El paso de Naldi por Promujer duró 14 años en los que conoció, aportó y transformó vidas con su conocimiento y compromiso. Llegó a ser la directora de la organización en el Perú, hasta que su hija de nombre ‘Aimara’ la motivó a emprender otro proyecto que mantiene hasta hoy: una escuela.
Cuando Aimara cumplió la edad suficiente para mudar del jardín a la escuela, Naldi y su esposo, Marco Antonio Escobar, buscaron un colegio para su niña, pero notaron que en Puno no había uno con las condiciones que ellos buscaban. “Quería que mi hija estudie en un colegio libre, que esté más sensibilizada con lo social, el medio ambiente y al arte. No quería que fuera una persona a la que solo le interese el éxito como sinónimo de dinero”, resalta Naldi. Entonces no se le ocurrió mejor idea que fundar ‘Pukara’ (que en aimara significa ‘fortaleza’), una escuela particular con esas características para que su hija y otros niños de Puno estudiaran. La construyó en el terreno que años atrás había comprado con su esposo para vivir a orillas del lago Titicaca.

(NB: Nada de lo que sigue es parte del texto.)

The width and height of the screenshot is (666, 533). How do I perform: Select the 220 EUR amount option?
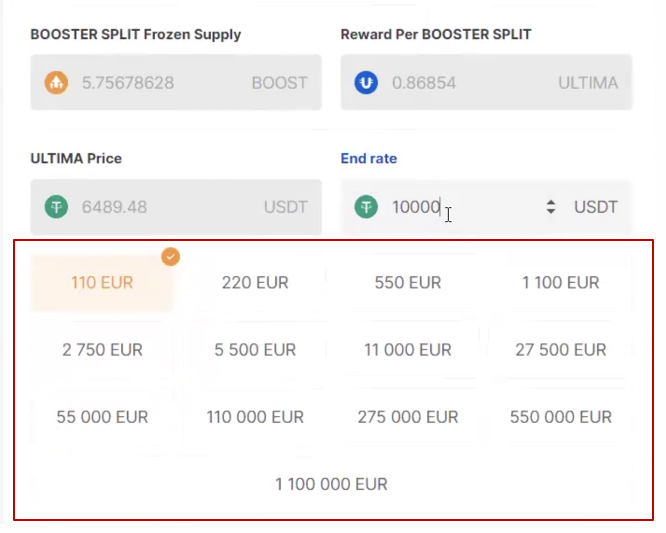coord(255,283)
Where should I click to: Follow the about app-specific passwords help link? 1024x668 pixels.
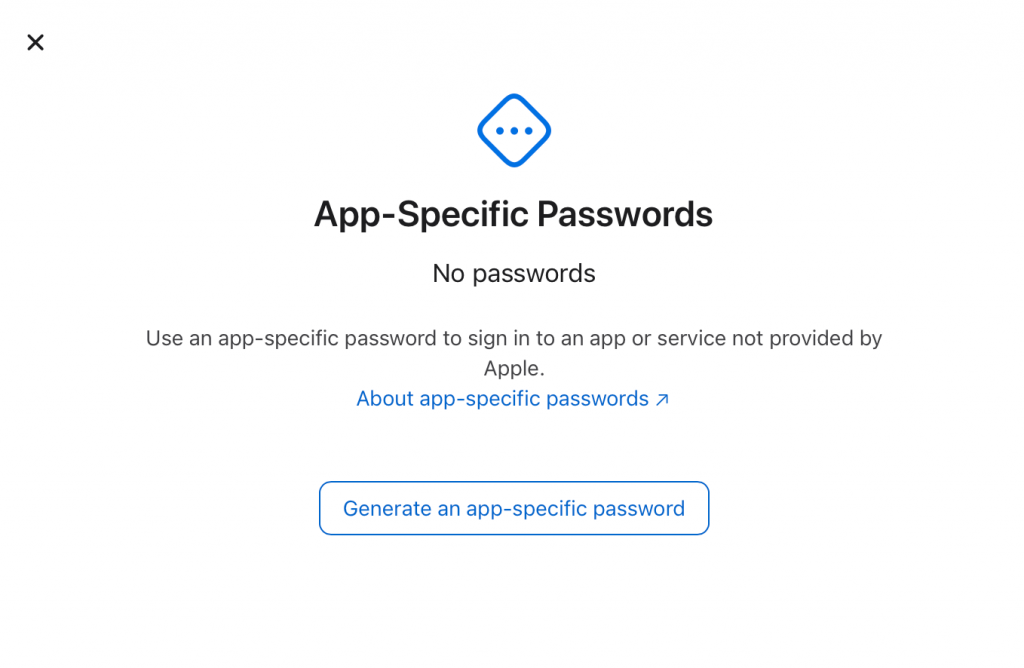pos(502,398)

Aunque debe lidiar cotidianamente con los padres para hacerles entender que el modelo educativo de Pukara es distinto, continúa firme y entusiasta con el proyecto. Hoy, a los 49, tiene la misma seguridad y convicción que la llevó a Puno. Está satisfecha con los frutos recogidos y los nuevos retos como gerenta país de Freedom From Hunger, una ONG que brinda asistencia técnica a otras asociaciones que trabajan con la población. “Siento que estando en Puno puedo colaborar mucho más con un cambio como país porque estás más cerca de la problemática real”, concluye. Si se tuviera que hablar de éxito, el suyo es de los más reales, porque que no se mide por cuantas cifras logró para sí misma sino por cuantas vidas transformó para siempre.